> _SELECTED PASSAGE_:
########################################

Opinion
C.A. No. 10-14 Erie
10-11-2011
District Judge Cohill
Magistrate Judge Baxter
MAGISTRATE JUDGE'S REPORT AND RECOMMENDATION
I. RECOMMENDATION
It is respectfully recommended that Defendant Michael Burns' motion to dismiss amended complaint [ECF No. 31] be granted. II. REPORT
A. Relevant Procedural and Factual History
Plaintiff Rosha Williams initiated this action by filing a pro se civil rights complaint in the Court of Common Pleas of Erie County Pennsylvania at Erie County Docket No. 09-11497. The action was removed to this Court by a Notice of Removal filed by the Defendants on January 20, 2010 [ECF No. 1]. Named as Defendants are: City of Erie Police Department ("EPD"); Officers Jonathan Nolan ("Nolan") and Ryan Victory ("Victory") of the EPD; and Michael Burns, Erie County Assistant District Attorney ("Burns").
In his complaint, Plaintiff contends that Defendants subjected him to false arrest, illegal search and seizure without probable cause, and malicious prosecution in violation of his rights under the fourth amendment to the United States Constitution. As relief for his claims, Plaintiff seeks compensatory and punitive damages.
On January 23, 2010, Defendant Burns filed a motion to dismiss and more definite statement, seeking dismissal of Plaintiff's claim of malicious prosecution against him, based upon the doctrine of absolute prosecutorial immunity, and requesting a more definite statement of Plaintiff's false arrest and illegal search and seizure claims against him. [ECF No. 6]. The remaining Defendants filed an answer to the complaint. [ECF No. 14].
By Memorandum Order dated April 29, 2011, District Judge Maurice B. Cohill adopted this Court's Report and Recommendation and granted Defendant Burns' motion to dismiss Plaintiff's malicious prosecution claim. [ECF No. 28]. Judge Cohill also granted Defendant Burns' motion for more definite statement as to Plaintiff's false arrest and illegal search and seizure claims, and ordered Plaintiff to file an amended complaint setting forth the specific basis upon which Plaintiff is seeking recovery from Defendant Burns for such claims. [Id.] In accordance with this Order, Plaintiff filed an amended complaint as to Defendant Burns only with regard to his false arrest and illegal search and seizure claims. [ECF No. 30].

########################################

> _RECORDS SUPPLIED_:
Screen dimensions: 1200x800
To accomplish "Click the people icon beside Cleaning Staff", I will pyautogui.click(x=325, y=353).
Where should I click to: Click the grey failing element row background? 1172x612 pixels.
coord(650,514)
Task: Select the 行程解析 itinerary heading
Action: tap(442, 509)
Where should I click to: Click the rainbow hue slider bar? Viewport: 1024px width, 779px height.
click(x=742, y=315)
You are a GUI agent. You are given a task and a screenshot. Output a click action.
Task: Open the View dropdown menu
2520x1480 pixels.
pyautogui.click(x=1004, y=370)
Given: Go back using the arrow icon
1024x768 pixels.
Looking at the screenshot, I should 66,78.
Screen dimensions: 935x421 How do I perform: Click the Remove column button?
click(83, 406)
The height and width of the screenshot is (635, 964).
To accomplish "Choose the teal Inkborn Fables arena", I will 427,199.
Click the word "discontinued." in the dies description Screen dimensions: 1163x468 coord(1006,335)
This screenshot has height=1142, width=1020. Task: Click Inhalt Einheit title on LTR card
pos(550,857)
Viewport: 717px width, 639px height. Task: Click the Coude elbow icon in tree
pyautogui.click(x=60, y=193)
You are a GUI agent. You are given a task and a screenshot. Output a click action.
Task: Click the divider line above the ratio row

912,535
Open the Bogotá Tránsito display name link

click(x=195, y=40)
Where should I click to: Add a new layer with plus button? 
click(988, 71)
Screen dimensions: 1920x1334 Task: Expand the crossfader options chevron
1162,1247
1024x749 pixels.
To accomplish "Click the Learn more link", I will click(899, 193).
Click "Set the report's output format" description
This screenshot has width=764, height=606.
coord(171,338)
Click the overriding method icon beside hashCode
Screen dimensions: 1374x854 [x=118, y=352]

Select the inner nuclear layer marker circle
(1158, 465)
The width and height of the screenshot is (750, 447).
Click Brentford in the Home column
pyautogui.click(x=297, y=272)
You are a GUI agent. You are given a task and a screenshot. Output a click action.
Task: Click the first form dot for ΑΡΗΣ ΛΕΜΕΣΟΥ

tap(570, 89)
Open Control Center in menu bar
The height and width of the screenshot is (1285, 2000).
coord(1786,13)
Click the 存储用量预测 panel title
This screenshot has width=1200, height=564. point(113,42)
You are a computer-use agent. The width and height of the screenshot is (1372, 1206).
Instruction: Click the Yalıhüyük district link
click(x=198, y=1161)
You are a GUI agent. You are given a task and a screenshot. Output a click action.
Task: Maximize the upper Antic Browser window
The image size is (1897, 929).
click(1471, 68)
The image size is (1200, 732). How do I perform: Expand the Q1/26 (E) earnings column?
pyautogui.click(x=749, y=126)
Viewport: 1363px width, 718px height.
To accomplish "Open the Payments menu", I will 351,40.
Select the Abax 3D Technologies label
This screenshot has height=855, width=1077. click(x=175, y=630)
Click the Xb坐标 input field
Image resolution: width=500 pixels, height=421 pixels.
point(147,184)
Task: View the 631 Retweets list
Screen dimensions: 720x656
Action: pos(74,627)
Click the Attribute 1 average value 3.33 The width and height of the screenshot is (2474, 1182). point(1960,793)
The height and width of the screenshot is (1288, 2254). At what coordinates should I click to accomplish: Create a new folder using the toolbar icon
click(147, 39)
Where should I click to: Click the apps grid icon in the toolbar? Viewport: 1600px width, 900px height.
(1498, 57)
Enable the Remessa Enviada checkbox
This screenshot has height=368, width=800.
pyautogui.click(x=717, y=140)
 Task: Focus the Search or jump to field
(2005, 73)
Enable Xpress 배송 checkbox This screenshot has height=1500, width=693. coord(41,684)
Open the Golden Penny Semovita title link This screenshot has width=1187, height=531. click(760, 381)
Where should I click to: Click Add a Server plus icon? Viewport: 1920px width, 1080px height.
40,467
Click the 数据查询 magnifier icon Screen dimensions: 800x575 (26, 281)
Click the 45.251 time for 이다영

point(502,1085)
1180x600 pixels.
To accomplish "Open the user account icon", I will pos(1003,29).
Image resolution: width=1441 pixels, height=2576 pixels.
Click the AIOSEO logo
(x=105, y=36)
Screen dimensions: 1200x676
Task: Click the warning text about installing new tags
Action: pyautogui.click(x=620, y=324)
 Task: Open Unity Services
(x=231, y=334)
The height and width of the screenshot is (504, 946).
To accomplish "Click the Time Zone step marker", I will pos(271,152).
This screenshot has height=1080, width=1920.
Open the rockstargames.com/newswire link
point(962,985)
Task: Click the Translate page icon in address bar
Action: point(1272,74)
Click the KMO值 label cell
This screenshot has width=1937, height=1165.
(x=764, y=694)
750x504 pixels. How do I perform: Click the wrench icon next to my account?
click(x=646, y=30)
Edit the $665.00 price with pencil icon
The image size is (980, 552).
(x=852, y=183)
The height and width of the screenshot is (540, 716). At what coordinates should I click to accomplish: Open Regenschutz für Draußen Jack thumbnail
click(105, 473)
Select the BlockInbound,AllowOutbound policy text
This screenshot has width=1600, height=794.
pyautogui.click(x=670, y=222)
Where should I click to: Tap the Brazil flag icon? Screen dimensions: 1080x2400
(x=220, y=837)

########################################

> _SET TASKS_:
[a] Recast the entries as a numbered list, covering everything from the line containing "Where should I click to: Click the grey" down to the line containing "pyautogui.click(x=297, y=272)" and leaving out blank lines.
[b] Continue the court report on the motion to dismiss from the point where it stops.
The court report and the entries were taken from separate sources.

> _RESULTS IN ORDER_:
[a]
1. Where should I click to: Click the grey failing element row background? 1172x612 pixels.
2. coord(650,514)
3. Task: Select the 行程解析 itinerary heading
4. Action: tap(442, 509)
5. Where should I click to: Click the rainbow hue slider bar? Viewport: 1024px width, 779px height.
6. click(x=742, y=315)
7. You are a GUI agent. You are given a task and a screenshot. Output a click action.
8. Task: Open the View dropdown menu
9. 2520x1480 pixels.
10. pyautogui.click(x=1004, y=370)
11. Given: Go back using the arrow icon
12. 1024x768 pixels.
13. Looking at the screenshot, I should 66,78.
14. Screen dimensions: 935x421 How do I perform: Click the Remove column button?
15. click(83, 406)
16. The height and width of the screenshot is (635, 964).
17. To accomplish "Choose the teal Inkborn Fables arena", I will 427,199.
18. Click the word "discontinued." in the dies description Screen dimensions: 1163x468 coord(1006,335)
19. This screenshot has height=1142, width=1020. Task: Click Inhalt Einheit title on LTR card
20. pos(550,857)
21. Viewport: 717px width, 639px height. Task: Click the Coude elbow icon in tree
22. pyautogui.click(x=60, y=193)
23. You are a GUI agent. You are given a task and a screenshot. Output a click action.
24. Task: Click the divider line above the ratio row
25. 912,535
26. Open the Bogotá Tránsito display name link
27. click(x=195, y=40)
28. Where should I click to: Add a new layer with plus button? 
29. click(988, 71)
30. Screen dimensions: 1920x1334 Task: Expand the crossfader options chevron
31. 1162,1247
32. 1024x749 pixels.
33. To accomplish "Click the Learn more link", I will click(899, 193).
34. Click "Set the report's output format" description
35. This screenshot has width=764, height=606.
36. coord(171,338)
37. Click the overriding method icon beside hashCode
38. Screen dimensions: 1374x854 [x=118, y=352]
39. Select the inner nuclear layer marker circle
40. (1158, 465)
41. The width and height of the screenshot is (750, 447).
42. Click Brentford in the Home column
43. pyautogui.click(x=297, y=272)

[b]
In his amended complaint, Plaintiff alleges that drug charges that were brought against him on or about July 28, 2006, were ultimately terminated in his favor. (ECF No. 30 at ¶ 1). Plaintiff alleges that Defendant Burns "knew that the Plaintiff did not commit any of the crimes charged, but continued in concert with the other defendants with their unlawful actions, without probable cause to proceed with criminal prosecution." (Id. at ¶ 2). Plaintiff alleges further that Defendant Burns was supplied with an allegedly exculpatory videotaped witness statement, "but instead of dropping the charges against the Plaintiff [he] proceeded with the filing of the bogus charges." (Id.).
Defendant Burns' has since filed a motion to dismiss amended complaint [ECF No. 31], arguing that Plaintiff's amended claims are barred by the doctrine of absolute prosecutorial immunity. Despite having been given ample time to respond to Defendant Burns' motion, Plaintiff has failed to do so. This matter is now ripe for consideration.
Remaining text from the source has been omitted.